[EXERCISE GOAL] Please return exactly the line that contains "Task: Select the" and every line after it, through the last line of the records below, with no pictures.

[LISTED RECORDS]
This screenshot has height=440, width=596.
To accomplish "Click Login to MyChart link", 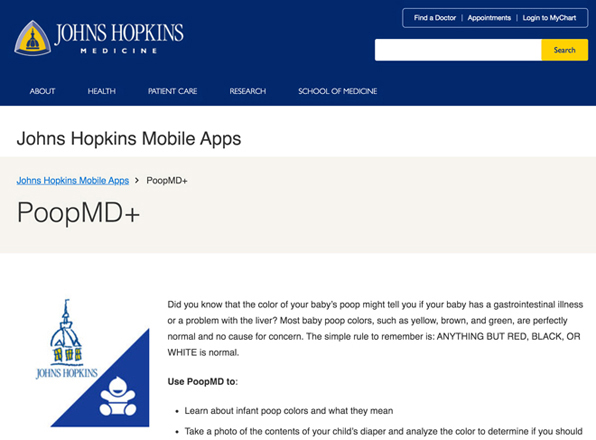I will [x=549, y=18].
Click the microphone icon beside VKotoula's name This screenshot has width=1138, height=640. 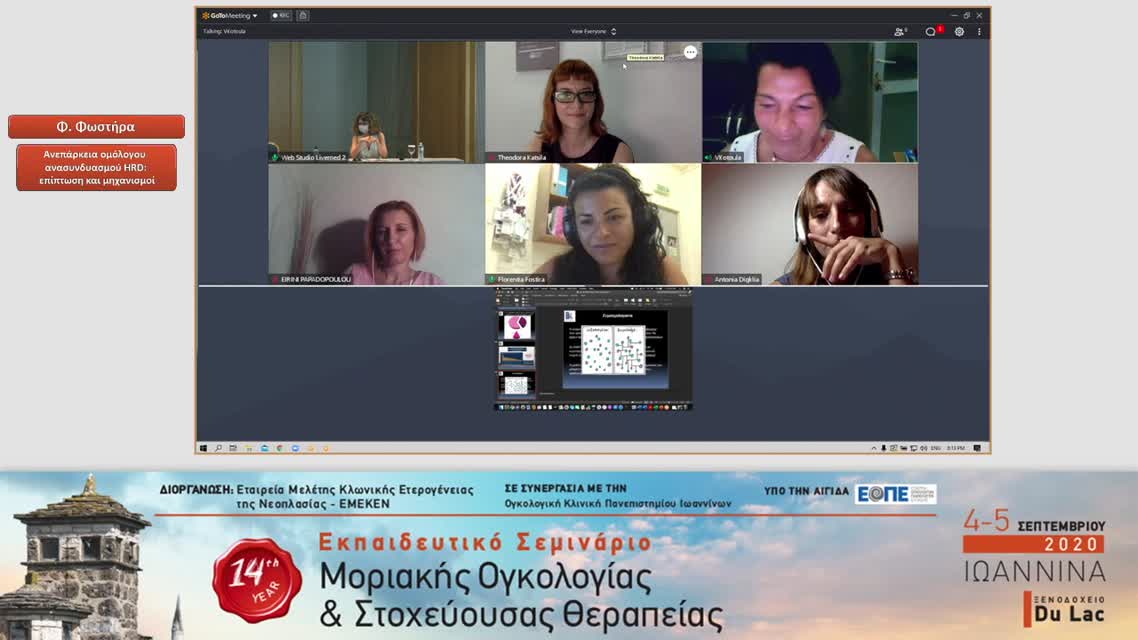[x=708, y=158]
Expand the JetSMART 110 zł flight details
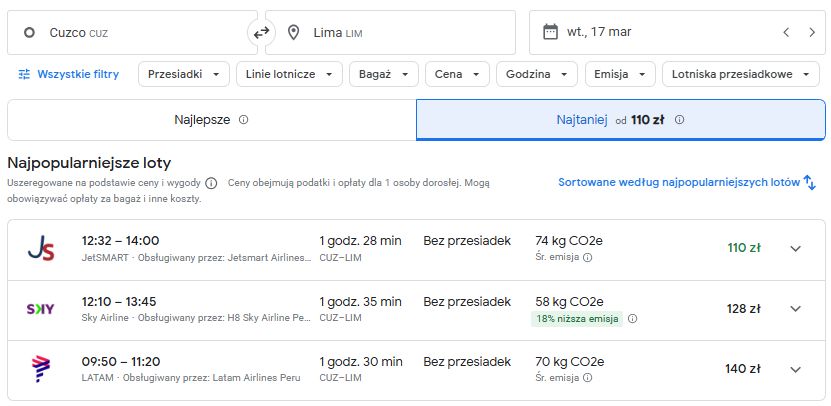 coord(795,249)
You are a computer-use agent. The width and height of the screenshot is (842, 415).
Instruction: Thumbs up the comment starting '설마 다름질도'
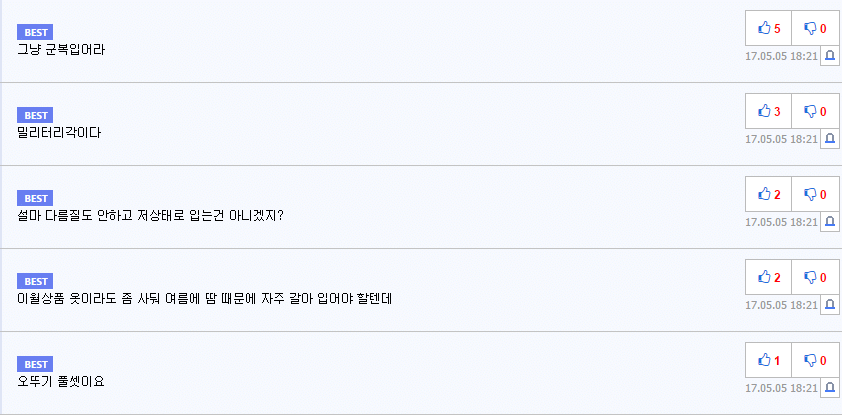(x=768, y=194)
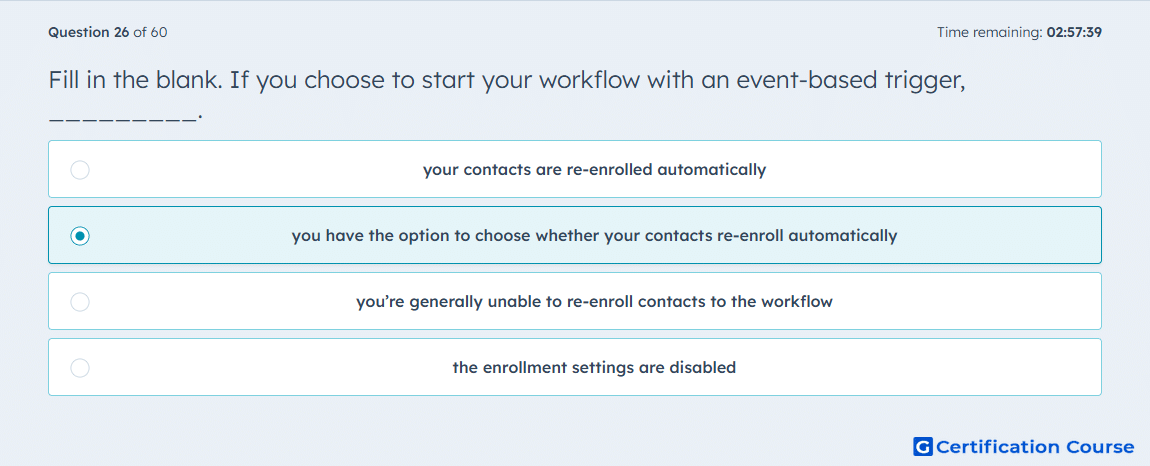Click answer text "the enrollment settings are disabled"

594,368
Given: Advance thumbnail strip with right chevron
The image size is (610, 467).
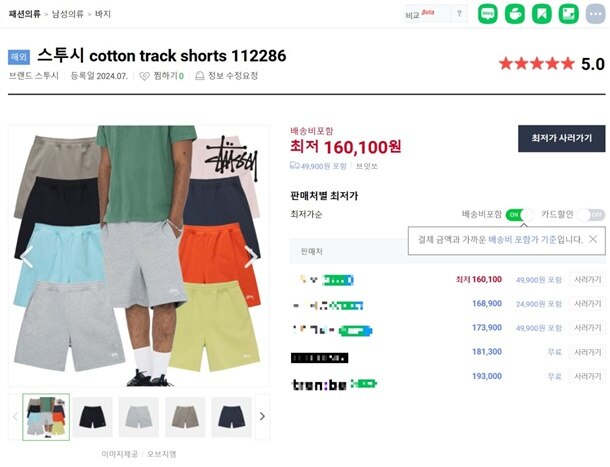Looking at the screenshot, I should tap(262, 416).
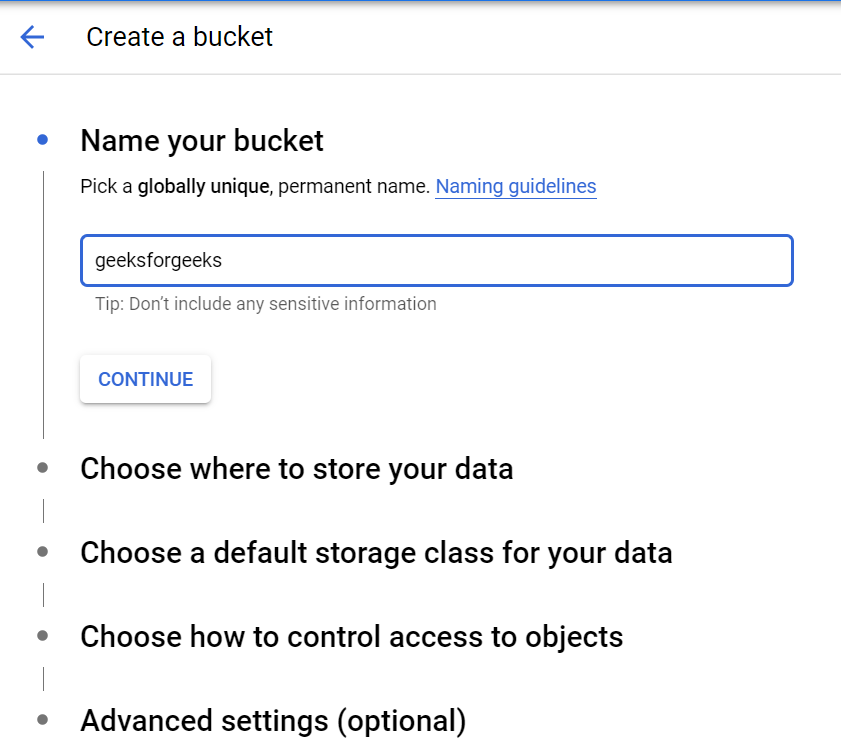Click the bullet beside control access to objects
841x755 pixels.
pos(42,636)
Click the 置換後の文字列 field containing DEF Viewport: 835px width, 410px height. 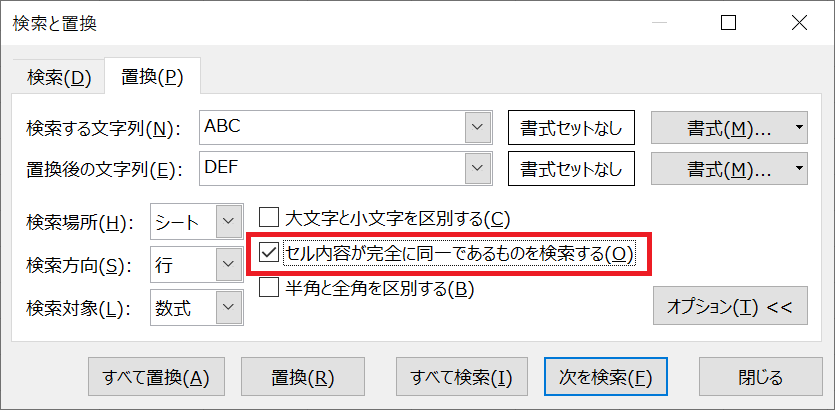[x=330, y=168]
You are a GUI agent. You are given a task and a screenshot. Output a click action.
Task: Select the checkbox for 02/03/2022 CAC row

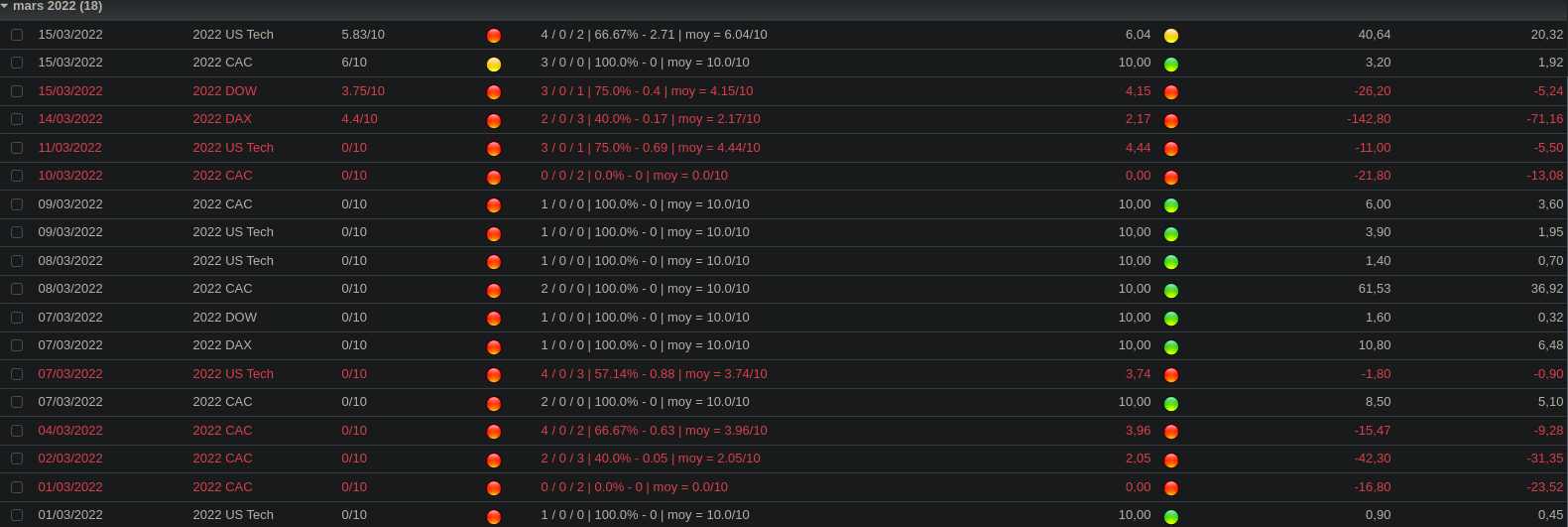[x=17, y=459]
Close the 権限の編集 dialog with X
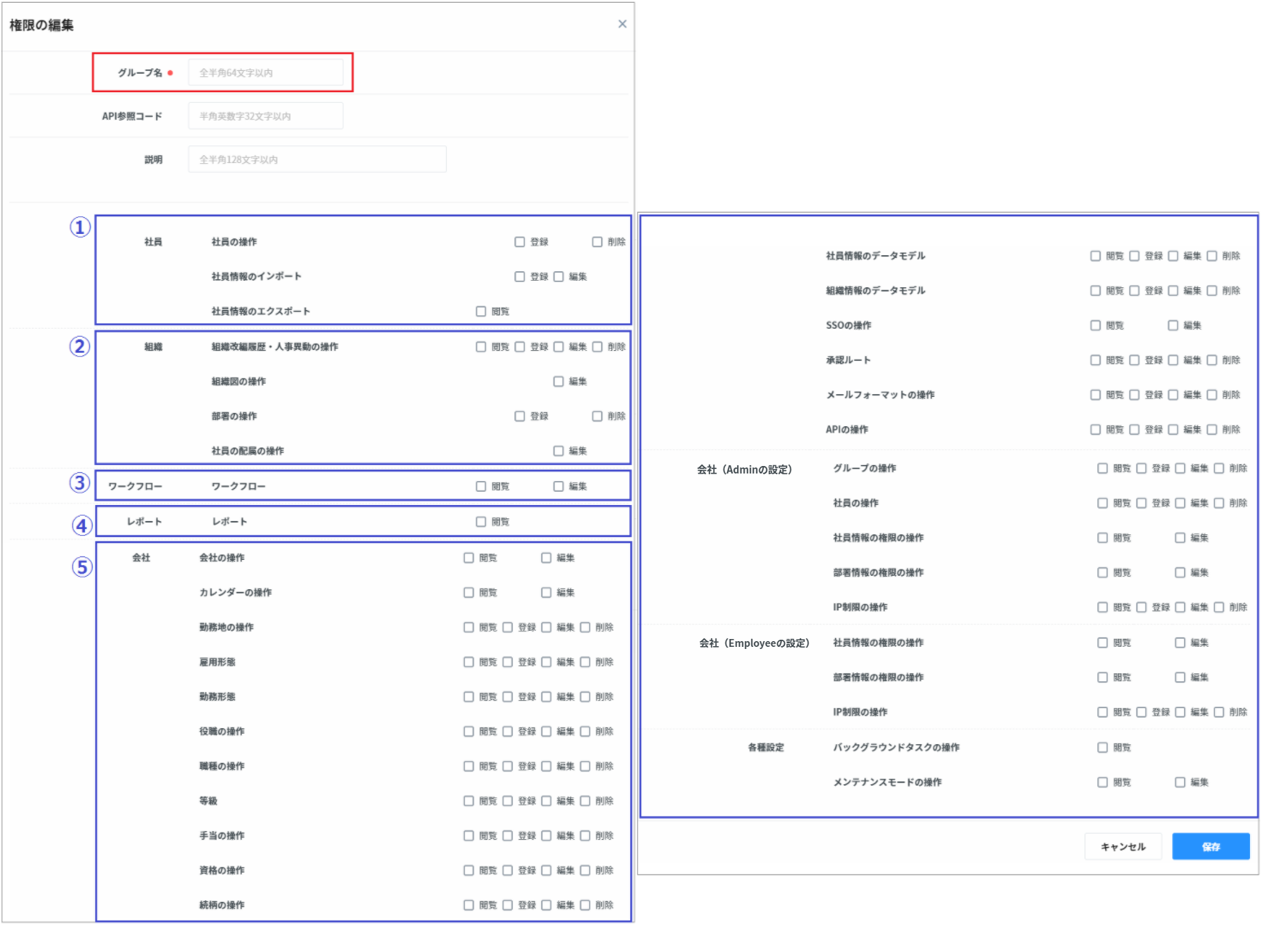This screenshot has width=1261, height=925. tap(622, 24)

[WRITTEN RESPONSE]
Task: Select the checkbox for 02/03/2022 CAC row

[x=17, y=459]
Close the 権限の編集 dialog with X
This screenshot has width=1261, height=925. tap(622, 24)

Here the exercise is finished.